BRIEF:
All lines with the word "will" in the material below are required.

Segment Open

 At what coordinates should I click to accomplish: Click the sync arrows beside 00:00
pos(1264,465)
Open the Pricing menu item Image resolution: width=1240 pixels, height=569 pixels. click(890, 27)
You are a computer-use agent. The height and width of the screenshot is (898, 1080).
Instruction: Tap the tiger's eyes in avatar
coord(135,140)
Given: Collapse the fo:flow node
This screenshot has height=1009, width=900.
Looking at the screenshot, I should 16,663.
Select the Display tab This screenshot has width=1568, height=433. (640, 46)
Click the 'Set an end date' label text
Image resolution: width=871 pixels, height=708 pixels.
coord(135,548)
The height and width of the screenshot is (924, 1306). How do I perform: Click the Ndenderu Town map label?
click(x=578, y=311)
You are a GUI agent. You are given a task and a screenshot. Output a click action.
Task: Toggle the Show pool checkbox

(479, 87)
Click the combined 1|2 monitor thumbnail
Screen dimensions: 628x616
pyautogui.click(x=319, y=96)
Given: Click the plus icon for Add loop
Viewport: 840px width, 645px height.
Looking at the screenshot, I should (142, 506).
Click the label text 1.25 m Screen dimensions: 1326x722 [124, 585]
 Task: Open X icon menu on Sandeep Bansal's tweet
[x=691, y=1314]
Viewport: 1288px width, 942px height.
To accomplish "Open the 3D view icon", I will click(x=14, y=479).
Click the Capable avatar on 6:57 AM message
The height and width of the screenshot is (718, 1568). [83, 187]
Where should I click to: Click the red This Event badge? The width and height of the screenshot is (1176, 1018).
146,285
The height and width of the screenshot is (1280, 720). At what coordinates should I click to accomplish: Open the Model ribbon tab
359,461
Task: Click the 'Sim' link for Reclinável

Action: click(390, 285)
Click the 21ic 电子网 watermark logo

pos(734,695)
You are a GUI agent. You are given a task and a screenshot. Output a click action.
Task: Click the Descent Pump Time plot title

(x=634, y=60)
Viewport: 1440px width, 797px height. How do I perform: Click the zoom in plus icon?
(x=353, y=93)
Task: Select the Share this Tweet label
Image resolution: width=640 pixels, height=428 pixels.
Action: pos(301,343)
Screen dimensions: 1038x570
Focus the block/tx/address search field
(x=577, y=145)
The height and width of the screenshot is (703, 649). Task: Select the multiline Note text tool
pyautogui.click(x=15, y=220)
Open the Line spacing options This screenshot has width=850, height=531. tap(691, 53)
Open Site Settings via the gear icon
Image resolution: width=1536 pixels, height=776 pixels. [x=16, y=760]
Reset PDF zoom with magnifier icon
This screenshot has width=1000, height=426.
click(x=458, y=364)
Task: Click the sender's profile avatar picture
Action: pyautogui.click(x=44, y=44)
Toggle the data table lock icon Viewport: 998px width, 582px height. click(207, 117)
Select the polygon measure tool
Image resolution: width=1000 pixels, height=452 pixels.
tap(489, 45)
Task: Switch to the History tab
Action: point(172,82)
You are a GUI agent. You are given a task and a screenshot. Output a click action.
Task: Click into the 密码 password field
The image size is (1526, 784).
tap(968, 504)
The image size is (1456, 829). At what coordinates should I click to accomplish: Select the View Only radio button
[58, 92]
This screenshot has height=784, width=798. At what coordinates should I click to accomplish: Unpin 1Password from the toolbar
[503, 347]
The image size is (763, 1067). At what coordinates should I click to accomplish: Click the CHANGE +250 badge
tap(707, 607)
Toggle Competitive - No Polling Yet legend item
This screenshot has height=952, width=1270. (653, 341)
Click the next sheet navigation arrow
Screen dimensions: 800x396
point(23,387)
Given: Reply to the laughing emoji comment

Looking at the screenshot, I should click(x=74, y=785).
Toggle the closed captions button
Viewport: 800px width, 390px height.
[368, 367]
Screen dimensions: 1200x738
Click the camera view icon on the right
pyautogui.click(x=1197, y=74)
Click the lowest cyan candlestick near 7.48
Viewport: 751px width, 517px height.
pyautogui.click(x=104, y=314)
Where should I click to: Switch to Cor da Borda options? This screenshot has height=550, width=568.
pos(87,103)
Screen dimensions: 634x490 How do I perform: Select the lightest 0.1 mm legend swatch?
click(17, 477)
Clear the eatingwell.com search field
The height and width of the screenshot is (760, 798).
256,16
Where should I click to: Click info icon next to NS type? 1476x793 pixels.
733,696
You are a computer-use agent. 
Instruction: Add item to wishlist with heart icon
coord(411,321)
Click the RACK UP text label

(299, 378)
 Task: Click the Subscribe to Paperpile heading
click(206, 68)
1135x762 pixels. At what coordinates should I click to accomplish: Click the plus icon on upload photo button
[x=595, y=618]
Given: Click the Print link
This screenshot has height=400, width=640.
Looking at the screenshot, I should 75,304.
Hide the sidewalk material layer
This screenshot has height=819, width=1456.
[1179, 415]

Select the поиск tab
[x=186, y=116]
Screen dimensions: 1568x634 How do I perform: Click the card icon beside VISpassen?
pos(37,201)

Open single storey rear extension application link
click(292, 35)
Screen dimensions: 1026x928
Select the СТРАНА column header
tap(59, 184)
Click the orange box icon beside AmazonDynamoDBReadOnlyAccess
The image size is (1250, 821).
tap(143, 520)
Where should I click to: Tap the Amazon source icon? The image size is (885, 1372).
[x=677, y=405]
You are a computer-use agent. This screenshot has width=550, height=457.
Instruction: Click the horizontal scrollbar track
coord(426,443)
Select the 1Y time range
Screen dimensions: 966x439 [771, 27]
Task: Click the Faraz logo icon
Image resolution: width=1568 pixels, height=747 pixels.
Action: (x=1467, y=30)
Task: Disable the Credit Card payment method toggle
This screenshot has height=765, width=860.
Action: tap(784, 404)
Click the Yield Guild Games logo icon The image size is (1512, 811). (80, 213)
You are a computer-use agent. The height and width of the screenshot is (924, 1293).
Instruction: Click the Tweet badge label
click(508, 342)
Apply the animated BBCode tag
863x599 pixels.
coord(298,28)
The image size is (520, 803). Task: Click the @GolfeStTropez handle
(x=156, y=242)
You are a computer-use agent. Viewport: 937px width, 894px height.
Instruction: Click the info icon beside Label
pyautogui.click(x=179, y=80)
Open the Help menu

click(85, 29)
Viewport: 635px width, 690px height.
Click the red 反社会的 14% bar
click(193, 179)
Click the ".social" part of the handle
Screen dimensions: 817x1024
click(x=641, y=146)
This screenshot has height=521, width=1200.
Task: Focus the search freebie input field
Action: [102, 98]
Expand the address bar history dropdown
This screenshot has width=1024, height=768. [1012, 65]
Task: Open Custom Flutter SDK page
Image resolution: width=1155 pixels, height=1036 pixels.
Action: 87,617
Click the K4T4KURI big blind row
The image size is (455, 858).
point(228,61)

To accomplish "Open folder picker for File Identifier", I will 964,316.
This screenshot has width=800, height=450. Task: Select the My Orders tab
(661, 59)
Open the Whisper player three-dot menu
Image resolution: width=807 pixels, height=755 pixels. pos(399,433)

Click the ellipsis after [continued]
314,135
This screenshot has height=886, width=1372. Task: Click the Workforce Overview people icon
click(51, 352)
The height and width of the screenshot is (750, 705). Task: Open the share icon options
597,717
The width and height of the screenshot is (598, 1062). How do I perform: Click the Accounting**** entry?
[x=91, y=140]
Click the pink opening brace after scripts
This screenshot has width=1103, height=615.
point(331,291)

Segment Closed

ANSWER TO THIS EXERCISE:
To accomplish "Open the 3D view icon", I will click(x=14, y=479).
To accomplish "Open folder picker for File Identifier", I will 964,316.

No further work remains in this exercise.